The much criticized rule that the pilot have line of sight visibility with the drone is a very good example. While it’s nice to believe that any aircraft, including a drone, exists in the sky by itself, this simply isn’t the case.
Up there in the air are any number of birds, bats and bugs along with airplanes and other drones. It’s the pilot’s job to avoid hitting any of those and if the drone does hit something, to land it as safely as possible.
With the pilot able to see the drone while it’s in flight, it’s also possible to make sure that there’s nothing out there to run into, or if there is, to avoid it. The same isn’t true of a video camera, which looks only in one direction at a time and can’t readily swivel around in the way a pilot’s head does when flying.
The requirement to see and be seen is a critical part of aviation, which is why those airliners you see as they fly by all seem to have strobe lights on them day or night. But while you can mount a strobe on a drone, the rest of the mix is harder to accomplish. How is an autonomous machine going to maintain situational awareness?
There are a lot of drone apologists who complain that these rules will prevent commercial drones from taking flight.
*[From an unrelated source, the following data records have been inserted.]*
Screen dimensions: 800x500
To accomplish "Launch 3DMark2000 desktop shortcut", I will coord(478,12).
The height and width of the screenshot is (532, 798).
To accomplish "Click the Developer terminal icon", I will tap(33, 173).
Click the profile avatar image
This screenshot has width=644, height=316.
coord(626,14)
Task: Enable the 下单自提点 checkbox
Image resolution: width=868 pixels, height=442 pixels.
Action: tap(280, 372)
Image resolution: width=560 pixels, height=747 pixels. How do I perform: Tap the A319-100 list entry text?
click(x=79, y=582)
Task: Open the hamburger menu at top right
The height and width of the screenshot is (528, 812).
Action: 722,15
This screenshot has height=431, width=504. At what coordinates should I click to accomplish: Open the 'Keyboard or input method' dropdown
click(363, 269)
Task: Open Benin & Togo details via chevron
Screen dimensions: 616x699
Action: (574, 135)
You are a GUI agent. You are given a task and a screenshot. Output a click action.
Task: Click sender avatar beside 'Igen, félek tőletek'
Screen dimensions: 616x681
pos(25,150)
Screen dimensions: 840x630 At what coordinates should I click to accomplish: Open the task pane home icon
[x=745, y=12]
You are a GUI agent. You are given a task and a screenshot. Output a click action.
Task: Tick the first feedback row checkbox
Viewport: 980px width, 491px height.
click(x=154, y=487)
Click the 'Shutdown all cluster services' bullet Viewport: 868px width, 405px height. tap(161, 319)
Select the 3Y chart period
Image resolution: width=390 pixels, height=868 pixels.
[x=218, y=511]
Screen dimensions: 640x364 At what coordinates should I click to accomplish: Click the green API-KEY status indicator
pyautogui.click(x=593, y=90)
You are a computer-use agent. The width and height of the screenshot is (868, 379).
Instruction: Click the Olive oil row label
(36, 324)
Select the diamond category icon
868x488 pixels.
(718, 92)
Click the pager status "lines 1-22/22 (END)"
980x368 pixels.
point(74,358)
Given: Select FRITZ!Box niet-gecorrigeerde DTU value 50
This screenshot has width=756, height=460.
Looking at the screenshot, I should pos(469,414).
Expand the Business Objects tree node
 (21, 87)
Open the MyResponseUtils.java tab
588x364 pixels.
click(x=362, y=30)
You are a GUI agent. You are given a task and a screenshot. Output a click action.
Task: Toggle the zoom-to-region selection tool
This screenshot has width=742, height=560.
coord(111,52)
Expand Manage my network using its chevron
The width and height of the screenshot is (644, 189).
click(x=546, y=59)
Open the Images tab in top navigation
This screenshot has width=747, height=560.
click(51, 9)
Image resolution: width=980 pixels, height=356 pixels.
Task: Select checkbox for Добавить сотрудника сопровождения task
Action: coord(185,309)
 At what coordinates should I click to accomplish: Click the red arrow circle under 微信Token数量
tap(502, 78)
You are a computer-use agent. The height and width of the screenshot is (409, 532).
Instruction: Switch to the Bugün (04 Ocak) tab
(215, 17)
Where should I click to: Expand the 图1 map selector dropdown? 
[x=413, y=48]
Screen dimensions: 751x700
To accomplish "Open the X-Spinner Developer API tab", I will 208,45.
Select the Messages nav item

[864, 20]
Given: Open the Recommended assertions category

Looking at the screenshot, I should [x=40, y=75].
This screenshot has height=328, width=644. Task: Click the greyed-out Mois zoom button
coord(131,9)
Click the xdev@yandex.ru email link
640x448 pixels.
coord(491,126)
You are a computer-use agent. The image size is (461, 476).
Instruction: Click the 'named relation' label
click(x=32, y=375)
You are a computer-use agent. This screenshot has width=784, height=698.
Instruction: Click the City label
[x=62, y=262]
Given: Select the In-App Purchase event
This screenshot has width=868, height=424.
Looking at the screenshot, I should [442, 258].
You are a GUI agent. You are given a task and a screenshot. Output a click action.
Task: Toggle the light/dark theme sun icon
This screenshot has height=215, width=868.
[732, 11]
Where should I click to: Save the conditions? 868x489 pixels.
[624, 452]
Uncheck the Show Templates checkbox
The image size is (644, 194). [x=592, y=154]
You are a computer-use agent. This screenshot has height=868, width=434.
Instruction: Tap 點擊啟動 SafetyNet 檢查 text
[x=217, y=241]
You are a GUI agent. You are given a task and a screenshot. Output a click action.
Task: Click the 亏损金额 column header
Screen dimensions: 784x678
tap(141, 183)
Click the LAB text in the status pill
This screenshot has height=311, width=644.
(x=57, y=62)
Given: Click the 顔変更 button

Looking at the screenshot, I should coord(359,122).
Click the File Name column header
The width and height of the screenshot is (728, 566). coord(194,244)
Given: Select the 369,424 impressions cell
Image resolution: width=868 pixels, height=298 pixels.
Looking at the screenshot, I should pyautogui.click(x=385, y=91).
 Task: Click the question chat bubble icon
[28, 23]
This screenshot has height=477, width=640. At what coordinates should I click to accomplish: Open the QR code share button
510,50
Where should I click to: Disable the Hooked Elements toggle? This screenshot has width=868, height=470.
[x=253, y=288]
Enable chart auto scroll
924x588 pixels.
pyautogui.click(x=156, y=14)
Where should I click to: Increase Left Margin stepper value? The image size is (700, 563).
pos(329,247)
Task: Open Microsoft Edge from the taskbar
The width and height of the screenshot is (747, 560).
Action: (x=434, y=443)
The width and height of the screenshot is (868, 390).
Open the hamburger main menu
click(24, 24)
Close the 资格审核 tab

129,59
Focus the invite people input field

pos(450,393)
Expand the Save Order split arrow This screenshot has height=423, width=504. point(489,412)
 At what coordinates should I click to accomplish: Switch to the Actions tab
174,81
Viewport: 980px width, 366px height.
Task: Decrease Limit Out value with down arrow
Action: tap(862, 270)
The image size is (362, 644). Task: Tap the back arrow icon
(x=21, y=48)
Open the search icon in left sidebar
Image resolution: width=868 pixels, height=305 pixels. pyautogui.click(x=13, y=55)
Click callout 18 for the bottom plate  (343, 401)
It’s worth noting that those apologists seem to have vested interests in seeing the drone business take off sooner rather than later. But the fact is that drone aviation needs to be at least as safe as any other kind.
Eventually, Amazon and other would-be commercial drone operators will get their approvals for commercial operations, but that won’t happen until they prove they can do it safely. If that means that your drone-delivered box of microwave popcorn will have to wait, so be it.